Given vectors $A= 2km [N]$, $B=3km [W]$ and $C=5 km [W 60 S]$ find $a + b + c$ (resultant)? Given vectors A= 2km [N], B=3km [W] and C=5 km [W 60 S] find a + b + c (resultant)?
Attempt
So I used components to solve for the resultant. I also kept in mind significant digits.
$$Ry = Cy + Ay\\
Ry = (5 \cos 30^\circ) - 2 km [S]\\
Ry = 2 km [S]\\
Rx = Cx + Bx\\
Rx = (5 \sin 30^\circ) + 3 km [W]\\
Rx = 6 km [W]\\$$
Therefore continuing pythagorean theorem
$$R^2 = \sqrt(6km^2 + 2km^2)\\
R = 6 km\\
\tan a = 2/6\\
a = 22^\circ$$
My result was:
$$6 km [W 22 S]$$
Did I get this right? Thank you in advance!
 A: Your method looks right. Essentially you're:

*

*Resolving the vectors onto the vertical (facing S) and horizontal (facing W) axes.


*Then you're working out the magnitude of the resultant vector using Pythagorus.
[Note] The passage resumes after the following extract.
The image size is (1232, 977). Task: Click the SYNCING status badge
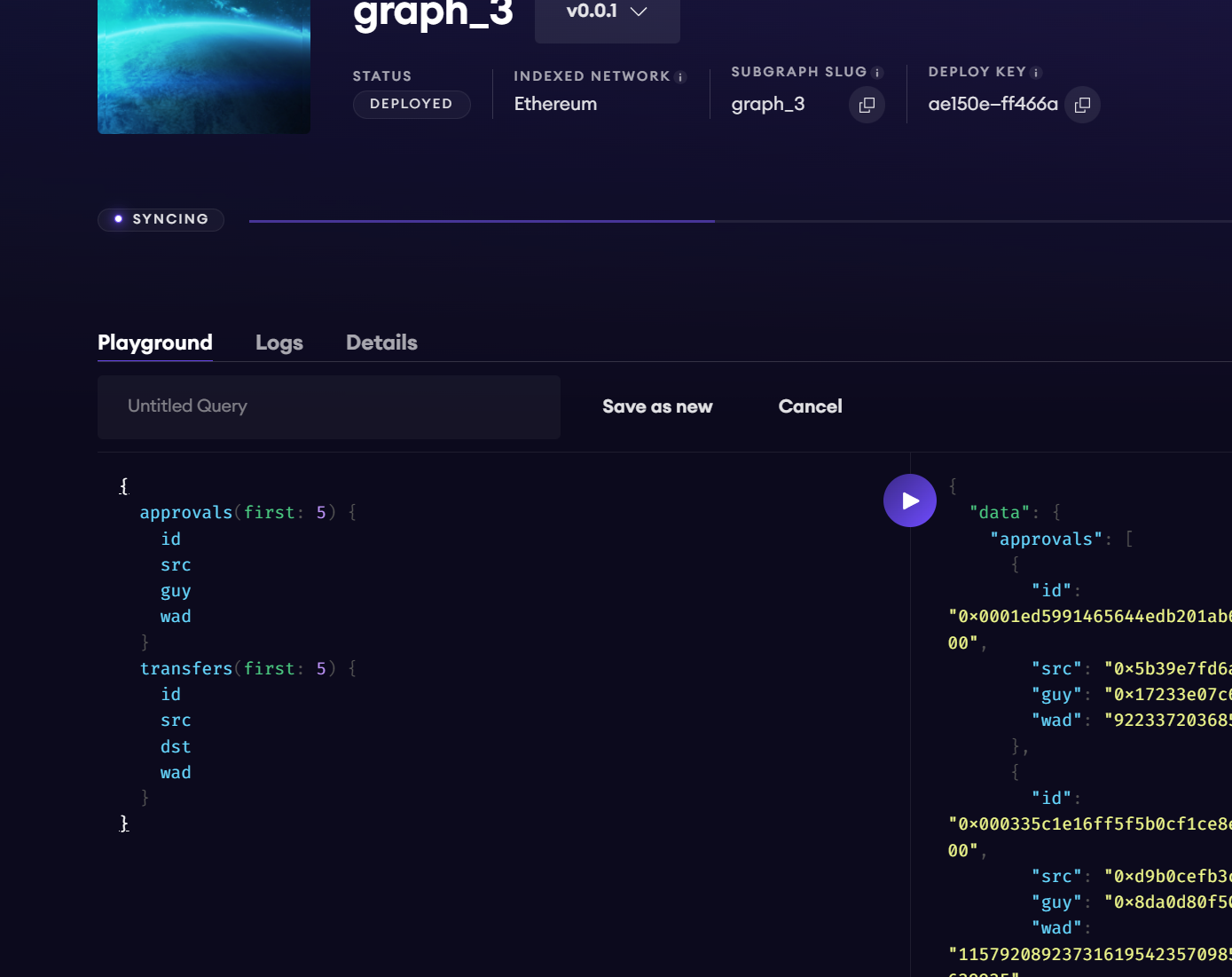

*Finally you're working out the angle $\theta$ that that vector makes with the horizontal (W) axis, by saying $\tan \theta = R\sin\theta / R\cos\theta = R_y/R_x$.
So the method is good. One initial comment though: it would be great to include a sketch (I did one myself working through your problem).
But the bad news is that you've made several computational errors.

*

*$R_y = 5 \cos 30 - 2 \neq 2$ and $R_x = 5 \sin 30 + 3 \neq 6$. Just run these through your calculator and you should get the right numbers.
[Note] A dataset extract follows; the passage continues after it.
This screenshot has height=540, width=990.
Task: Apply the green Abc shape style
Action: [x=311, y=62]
*Strictly speaking it's $R^2 = (R_x^2 + R_y^2)$, i.e. you shouldn't introduce the square root until you take the square root of $R^2$ as well, i.e. $R = \sqrt{R_x^2 + R_y^2}$ is ok.
Also, $\sqrt{6^2 + 2^2} \neq 6$. But going back to point 1, the numbers need to be different anyway.


*I'm not sure that $\tan a = 2/6 \implies a = 22$ but I may have this wrong. In any case $\tan a \neq 2/6$ because of the numbers above.
All in all, good job, because with the right method you'd get most of the marks in an exam, but you could get those last few marks by practising using a calculator.